Task brief
As you write out the lines from the one containing "This screenshot has height=149, width=223." through the last line of the records, keep them exact and leave out pictures.

[Data entries]

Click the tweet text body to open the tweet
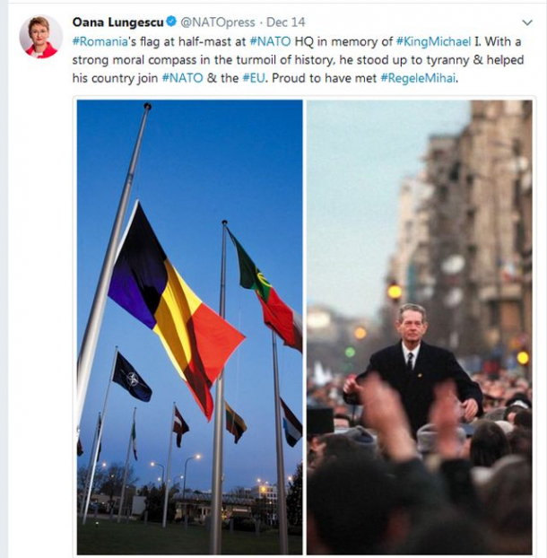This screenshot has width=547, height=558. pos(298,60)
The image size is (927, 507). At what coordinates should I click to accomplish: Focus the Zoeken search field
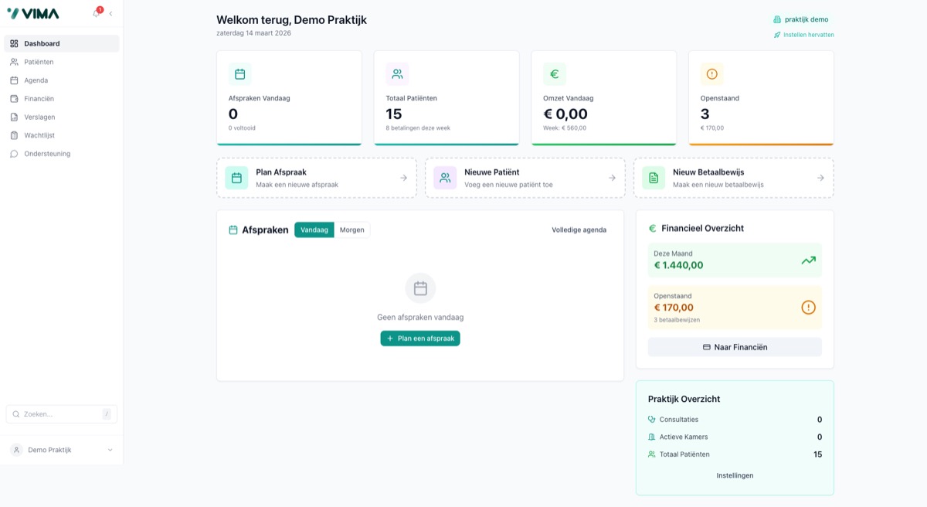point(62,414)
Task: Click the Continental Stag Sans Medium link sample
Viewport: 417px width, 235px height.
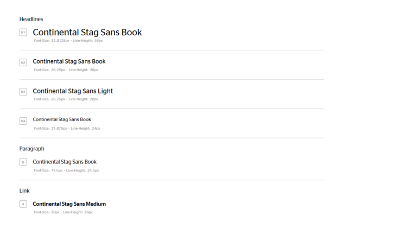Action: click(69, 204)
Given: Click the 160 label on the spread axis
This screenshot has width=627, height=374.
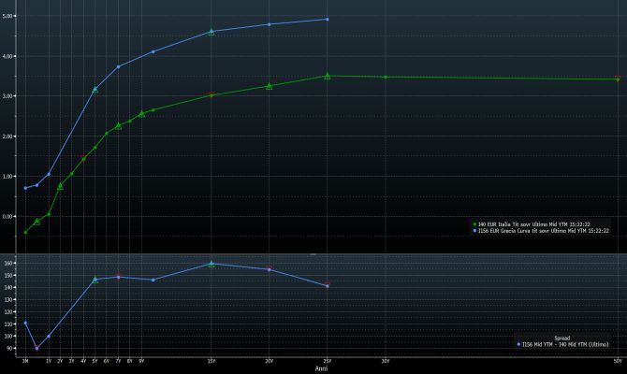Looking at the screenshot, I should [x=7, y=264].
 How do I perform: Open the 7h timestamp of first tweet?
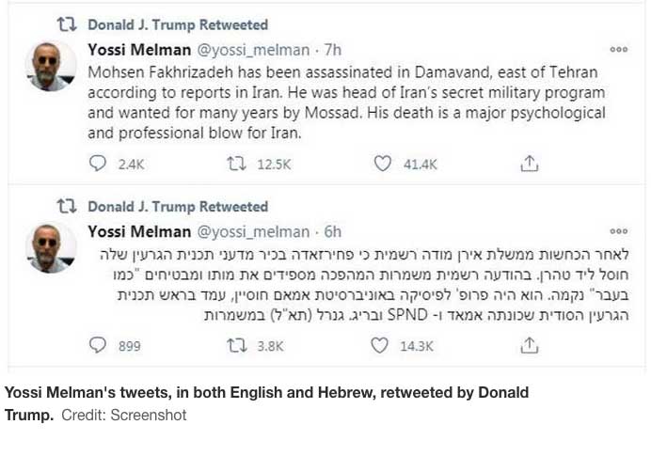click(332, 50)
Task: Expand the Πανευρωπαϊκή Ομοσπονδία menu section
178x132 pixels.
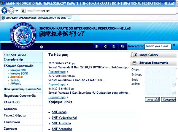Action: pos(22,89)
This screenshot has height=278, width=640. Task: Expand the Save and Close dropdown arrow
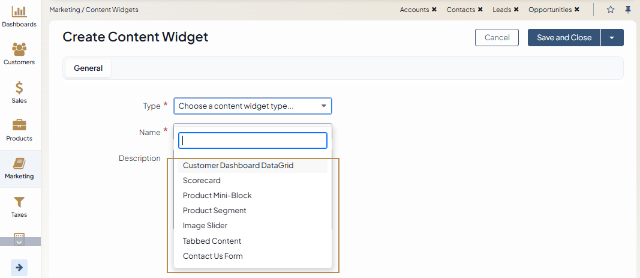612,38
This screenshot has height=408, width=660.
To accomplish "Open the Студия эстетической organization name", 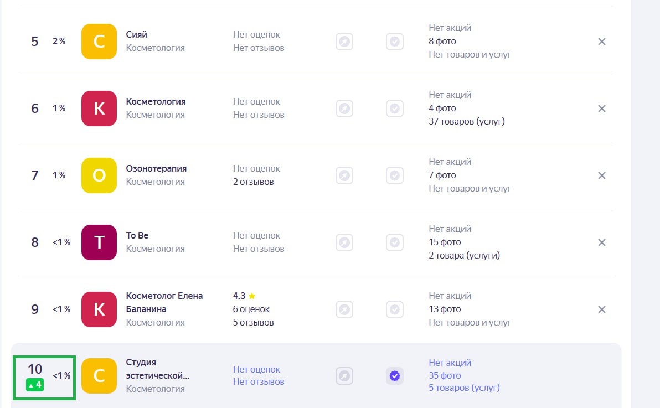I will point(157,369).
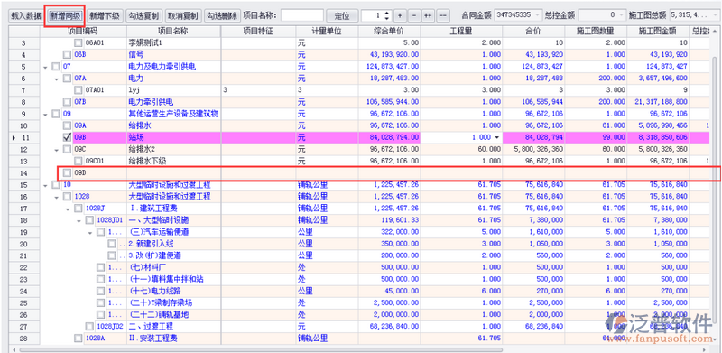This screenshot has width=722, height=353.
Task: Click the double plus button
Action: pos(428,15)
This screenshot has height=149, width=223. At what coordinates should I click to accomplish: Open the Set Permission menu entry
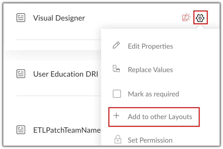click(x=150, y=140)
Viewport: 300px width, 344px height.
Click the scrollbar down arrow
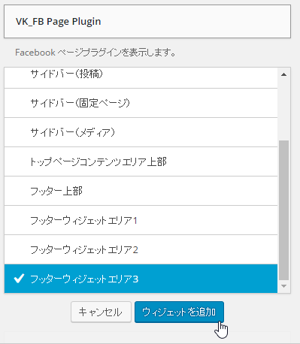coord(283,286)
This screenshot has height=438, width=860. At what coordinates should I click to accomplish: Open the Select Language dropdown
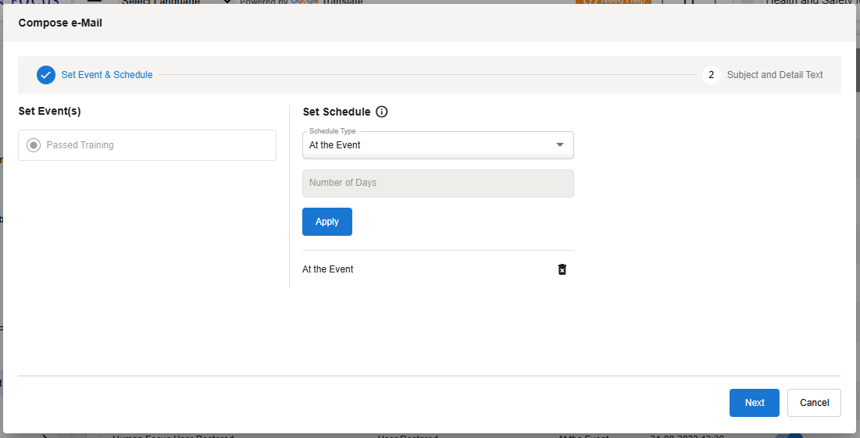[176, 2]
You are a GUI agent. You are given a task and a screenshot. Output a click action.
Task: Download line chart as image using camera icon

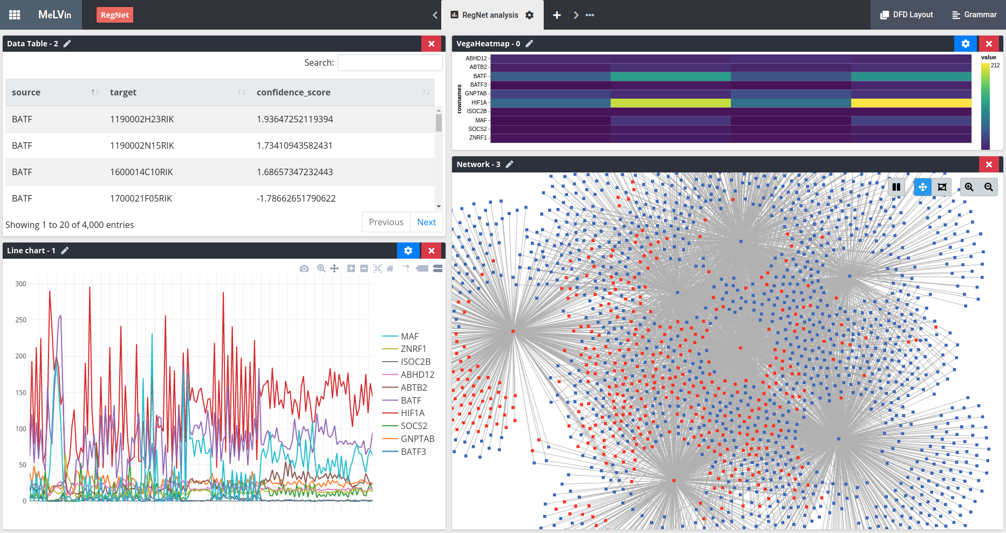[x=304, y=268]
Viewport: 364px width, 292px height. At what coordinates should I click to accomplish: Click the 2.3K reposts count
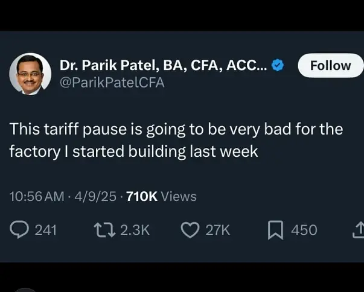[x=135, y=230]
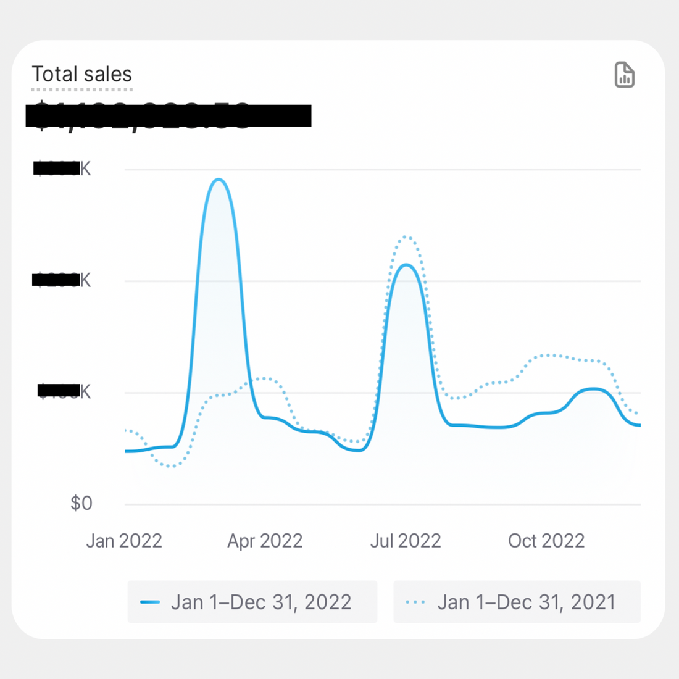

Solution to this exercise
This screenshot has height=149, width=223. At what coordinates should I click to accomplish: Open the Set Permission menu entry
click(x=150, y=140)
Viewport: 300px width, 344px height.
Click the scrollbar down arrow
coord(283,286)
This screenshot has height=438, width=860. At what coordinates should I click to accomplish: Open the Select Language dropdown
[176, 2]
You are a GUI agent. You are given a task and a screenshot. Output a click action.
Task: Download line chart as image using camera icon

[x=304, y=268]
Viewport: 364px width, 292px height. At what coordinates should I click to accomplish: Click the 2.3K reposts count
[x=135, y=230]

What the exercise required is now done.